## Given entries
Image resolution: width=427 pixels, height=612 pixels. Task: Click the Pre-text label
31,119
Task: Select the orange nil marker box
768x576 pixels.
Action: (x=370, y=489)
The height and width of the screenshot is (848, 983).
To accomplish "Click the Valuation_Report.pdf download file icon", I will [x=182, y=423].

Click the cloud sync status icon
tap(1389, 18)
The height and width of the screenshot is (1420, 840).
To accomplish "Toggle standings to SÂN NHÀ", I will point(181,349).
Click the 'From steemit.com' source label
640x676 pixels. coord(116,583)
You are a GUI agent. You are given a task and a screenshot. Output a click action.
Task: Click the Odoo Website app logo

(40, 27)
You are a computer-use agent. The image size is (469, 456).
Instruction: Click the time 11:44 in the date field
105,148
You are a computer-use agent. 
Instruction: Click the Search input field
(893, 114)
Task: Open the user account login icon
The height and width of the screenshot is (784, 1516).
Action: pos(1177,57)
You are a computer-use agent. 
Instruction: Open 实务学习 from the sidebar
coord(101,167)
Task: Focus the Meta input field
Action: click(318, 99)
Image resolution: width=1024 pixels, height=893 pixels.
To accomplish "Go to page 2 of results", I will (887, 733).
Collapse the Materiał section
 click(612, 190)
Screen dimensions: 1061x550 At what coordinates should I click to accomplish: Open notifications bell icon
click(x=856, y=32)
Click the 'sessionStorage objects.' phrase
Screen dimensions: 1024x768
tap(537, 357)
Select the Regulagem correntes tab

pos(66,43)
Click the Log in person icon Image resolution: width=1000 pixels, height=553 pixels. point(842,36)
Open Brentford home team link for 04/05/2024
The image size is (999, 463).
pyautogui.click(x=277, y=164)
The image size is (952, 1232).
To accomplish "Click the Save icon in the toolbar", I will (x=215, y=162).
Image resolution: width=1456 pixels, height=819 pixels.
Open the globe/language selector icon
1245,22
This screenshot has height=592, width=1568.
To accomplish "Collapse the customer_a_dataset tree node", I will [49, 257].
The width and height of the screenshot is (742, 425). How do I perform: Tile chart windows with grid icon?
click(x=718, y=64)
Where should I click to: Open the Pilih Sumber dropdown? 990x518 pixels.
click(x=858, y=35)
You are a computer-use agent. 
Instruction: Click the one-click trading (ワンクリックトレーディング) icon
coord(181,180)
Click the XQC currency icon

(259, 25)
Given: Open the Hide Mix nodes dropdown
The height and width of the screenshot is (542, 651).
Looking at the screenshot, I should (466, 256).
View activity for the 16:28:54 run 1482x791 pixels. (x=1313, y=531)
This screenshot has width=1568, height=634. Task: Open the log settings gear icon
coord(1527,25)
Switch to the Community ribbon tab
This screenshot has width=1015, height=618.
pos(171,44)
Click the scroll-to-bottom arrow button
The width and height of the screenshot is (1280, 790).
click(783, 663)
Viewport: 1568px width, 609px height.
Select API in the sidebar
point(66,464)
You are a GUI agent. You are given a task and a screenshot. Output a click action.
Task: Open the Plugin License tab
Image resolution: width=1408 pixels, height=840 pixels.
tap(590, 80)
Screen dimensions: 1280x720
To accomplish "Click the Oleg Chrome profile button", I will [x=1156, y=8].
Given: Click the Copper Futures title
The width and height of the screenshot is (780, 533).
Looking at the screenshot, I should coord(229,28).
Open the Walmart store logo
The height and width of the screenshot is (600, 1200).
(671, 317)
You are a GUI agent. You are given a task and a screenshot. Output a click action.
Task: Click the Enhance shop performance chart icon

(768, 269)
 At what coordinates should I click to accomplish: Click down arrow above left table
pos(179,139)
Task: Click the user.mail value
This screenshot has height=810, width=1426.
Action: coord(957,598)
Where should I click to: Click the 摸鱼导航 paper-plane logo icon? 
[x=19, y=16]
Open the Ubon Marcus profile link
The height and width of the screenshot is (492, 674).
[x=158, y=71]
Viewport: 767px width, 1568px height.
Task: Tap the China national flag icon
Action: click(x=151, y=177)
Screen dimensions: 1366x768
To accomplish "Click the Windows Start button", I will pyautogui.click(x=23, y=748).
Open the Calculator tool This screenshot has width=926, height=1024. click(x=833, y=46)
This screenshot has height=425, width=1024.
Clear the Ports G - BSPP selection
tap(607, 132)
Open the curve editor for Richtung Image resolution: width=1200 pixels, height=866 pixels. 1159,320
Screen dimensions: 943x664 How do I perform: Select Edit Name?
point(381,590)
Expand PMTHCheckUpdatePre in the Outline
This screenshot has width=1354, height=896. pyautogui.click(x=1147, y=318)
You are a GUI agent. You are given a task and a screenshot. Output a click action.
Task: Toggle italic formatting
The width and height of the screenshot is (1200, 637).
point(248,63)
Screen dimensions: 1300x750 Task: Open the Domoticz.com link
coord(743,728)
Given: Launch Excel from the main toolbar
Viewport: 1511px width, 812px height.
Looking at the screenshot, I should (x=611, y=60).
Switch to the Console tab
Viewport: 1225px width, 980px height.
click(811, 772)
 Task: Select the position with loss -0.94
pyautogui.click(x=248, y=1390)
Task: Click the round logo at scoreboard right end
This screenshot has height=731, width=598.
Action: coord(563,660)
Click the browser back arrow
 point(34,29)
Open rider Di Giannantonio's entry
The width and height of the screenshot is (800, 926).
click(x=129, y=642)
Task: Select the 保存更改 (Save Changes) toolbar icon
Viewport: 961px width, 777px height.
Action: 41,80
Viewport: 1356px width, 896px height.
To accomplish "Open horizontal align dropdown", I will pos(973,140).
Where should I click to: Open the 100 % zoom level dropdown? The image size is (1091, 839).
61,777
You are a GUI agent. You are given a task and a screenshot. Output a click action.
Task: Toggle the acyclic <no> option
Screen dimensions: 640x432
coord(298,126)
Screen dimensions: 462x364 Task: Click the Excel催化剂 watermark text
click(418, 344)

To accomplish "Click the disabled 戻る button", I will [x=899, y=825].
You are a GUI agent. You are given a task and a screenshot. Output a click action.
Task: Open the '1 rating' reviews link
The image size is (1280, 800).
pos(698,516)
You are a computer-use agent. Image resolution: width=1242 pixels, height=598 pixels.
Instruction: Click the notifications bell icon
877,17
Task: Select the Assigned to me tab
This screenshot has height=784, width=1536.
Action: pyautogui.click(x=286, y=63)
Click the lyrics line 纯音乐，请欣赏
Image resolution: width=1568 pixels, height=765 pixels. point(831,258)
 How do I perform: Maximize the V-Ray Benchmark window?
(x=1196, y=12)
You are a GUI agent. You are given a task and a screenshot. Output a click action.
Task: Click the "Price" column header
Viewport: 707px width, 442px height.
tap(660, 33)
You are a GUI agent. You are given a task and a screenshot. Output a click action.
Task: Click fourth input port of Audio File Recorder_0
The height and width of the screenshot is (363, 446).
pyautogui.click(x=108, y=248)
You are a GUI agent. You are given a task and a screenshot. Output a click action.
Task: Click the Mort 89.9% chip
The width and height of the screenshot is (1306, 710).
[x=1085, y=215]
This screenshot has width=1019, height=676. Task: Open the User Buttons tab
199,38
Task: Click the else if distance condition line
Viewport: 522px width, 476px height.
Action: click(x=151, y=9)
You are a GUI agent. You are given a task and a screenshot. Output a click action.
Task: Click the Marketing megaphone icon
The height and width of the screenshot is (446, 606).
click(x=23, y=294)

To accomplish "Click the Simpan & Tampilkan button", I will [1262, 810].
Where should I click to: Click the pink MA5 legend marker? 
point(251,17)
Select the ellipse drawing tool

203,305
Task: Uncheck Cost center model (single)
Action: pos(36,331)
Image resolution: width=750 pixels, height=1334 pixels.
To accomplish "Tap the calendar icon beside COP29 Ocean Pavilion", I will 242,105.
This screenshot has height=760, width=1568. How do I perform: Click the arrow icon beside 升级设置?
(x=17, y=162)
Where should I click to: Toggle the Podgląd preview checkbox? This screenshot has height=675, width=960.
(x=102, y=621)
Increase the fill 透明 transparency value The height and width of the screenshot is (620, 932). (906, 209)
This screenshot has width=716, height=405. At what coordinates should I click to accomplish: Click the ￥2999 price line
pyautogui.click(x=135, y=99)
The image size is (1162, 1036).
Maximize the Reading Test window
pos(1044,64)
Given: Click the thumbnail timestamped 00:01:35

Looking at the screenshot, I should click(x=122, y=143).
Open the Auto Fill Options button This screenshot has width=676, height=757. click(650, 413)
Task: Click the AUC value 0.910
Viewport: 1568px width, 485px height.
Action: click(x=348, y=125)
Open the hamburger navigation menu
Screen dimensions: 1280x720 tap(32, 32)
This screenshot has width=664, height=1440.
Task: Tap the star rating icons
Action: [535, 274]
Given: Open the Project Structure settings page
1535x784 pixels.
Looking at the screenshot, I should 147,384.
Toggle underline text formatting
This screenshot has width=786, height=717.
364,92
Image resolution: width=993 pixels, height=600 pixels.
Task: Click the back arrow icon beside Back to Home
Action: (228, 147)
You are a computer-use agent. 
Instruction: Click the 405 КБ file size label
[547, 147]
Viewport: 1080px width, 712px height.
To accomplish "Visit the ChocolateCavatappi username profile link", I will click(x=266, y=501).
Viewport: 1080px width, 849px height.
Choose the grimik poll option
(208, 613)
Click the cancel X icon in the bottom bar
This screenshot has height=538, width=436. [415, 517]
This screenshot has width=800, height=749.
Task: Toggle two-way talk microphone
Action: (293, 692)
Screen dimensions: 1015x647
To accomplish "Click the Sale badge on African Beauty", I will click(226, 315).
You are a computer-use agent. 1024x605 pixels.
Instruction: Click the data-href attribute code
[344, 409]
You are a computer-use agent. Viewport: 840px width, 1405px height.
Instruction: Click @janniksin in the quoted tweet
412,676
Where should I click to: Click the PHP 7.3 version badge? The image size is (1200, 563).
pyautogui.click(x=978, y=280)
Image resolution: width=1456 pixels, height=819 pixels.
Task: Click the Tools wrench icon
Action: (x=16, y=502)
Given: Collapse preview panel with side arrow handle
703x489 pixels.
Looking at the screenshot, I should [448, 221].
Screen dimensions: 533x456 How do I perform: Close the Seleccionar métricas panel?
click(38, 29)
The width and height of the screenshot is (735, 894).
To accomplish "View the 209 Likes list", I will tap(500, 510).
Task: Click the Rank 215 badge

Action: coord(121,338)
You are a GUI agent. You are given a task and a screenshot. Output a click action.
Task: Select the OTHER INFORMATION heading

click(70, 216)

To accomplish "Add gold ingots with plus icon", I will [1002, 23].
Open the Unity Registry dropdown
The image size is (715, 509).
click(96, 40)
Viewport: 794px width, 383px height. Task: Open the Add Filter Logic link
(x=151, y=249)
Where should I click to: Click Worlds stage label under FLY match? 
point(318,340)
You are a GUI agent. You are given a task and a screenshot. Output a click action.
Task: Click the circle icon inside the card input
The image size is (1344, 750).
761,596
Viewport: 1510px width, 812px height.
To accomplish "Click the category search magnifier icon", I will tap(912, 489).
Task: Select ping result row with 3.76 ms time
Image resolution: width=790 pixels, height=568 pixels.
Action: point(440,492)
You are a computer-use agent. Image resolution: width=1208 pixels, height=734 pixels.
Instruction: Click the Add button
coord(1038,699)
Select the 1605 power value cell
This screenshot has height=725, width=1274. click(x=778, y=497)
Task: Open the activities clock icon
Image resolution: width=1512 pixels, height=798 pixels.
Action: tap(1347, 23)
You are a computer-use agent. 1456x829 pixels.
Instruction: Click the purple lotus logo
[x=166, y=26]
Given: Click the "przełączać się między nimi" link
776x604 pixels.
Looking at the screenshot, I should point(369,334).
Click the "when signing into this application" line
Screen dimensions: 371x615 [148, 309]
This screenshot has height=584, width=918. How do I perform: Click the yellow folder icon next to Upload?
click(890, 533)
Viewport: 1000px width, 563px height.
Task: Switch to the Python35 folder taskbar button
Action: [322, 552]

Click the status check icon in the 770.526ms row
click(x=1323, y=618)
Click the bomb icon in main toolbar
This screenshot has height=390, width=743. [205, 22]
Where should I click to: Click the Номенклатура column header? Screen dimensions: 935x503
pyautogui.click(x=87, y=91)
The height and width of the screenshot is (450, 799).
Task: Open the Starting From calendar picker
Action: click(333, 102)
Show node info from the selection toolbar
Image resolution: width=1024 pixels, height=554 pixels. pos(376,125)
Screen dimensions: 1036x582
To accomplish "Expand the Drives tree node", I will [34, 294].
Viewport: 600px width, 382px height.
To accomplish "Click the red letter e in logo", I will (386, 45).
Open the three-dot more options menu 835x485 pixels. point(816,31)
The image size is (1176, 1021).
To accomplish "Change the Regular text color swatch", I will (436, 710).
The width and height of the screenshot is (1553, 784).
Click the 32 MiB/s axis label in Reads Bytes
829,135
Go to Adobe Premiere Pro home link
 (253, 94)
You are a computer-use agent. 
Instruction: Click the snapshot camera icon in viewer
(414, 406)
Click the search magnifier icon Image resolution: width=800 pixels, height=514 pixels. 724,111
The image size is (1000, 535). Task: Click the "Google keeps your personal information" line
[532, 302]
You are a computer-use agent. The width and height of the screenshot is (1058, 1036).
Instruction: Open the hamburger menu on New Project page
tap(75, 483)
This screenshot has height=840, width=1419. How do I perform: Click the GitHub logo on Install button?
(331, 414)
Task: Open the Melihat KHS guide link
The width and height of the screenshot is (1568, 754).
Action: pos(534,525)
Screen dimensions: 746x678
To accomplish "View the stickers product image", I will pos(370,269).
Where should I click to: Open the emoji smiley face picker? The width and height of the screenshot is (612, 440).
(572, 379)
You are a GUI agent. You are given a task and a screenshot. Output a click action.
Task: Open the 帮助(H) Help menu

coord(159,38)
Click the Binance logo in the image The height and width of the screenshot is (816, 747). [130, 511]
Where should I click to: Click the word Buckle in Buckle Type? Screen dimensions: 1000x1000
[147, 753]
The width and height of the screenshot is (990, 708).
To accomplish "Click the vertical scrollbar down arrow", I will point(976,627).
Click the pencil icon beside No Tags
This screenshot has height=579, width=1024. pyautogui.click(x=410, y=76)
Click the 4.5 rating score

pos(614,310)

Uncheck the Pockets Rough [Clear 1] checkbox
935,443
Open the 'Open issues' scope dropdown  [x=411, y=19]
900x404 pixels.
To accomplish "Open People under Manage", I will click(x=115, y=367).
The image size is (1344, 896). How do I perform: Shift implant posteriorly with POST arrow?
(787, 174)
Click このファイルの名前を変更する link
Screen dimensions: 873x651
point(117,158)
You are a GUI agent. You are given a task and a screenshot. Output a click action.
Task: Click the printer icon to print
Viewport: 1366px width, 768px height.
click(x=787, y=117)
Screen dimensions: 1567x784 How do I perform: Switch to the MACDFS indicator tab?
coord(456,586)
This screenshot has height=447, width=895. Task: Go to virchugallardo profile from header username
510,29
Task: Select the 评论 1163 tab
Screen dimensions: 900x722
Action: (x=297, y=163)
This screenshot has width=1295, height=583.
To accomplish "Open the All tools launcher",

## Action item
Looking at the data above, return every line from the one with "The image size is (1162, 1036)." down to the one with "Open the Auto", exactly and inclusively.

## Output of the exercise
The image size is (1162, 1036).
Maximize the Reading Test window
pos(1044,64)
Given: Click the thumbnail timestamped 00:01:35

Looking at the screenshot, I should click(x=122, y=143).
Open the Auto Fill Options button This screenshot has width=676, height=757. click(650, 413)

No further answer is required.